DATA FOR THIS TASK:
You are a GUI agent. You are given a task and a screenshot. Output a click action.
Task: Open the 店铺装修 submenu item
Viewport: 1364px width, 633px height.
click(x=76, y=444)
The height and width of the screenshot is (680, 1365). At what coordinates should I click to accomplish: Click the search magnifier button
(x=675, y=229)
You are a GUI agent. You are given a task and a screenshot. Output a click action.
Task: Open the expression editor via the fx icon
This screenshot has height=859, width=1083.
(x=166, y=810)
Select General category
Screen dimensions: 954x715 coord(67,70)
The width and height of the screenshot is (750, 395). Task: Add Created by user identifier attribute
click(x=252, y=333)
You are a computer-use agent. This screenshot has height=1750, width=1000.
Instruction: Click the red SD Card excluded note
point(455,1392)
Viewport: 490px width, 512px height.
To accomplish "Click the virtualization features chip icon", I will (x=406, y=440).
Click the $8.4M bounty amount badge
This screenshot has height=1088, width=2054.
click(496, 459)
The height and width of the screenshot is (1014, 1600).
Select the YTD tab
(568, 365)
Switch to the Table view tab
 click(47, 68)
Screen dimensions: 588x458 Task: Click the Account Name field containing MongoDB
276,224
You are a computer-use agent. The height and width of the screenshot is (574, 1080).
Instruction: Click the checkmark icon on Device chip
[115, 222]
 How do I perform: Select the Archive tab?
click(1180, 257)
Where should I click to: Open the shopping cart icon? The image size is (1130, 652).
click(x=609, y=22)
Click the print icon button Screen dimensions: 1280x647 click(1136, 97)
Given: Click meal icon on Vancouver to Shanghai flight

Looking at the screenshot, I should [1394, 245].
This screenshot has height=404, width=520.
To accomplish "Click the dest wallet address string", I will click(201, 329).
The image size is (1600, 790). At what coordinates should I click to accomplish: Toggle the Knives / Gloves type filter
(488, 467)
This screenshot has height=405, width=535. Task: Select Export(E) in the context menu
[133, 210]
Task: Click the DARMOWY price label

INSTRUCTIONS TO FOLLOW:
Only the lines containing the string "computer" are needed; pull them out of the records.

SOLVED PROBLEM:
You are a computer-use agent. This screenshot has height=1750, width=1000.
You are a computer-use agent. The height and width of the screenshot is (574, 1080).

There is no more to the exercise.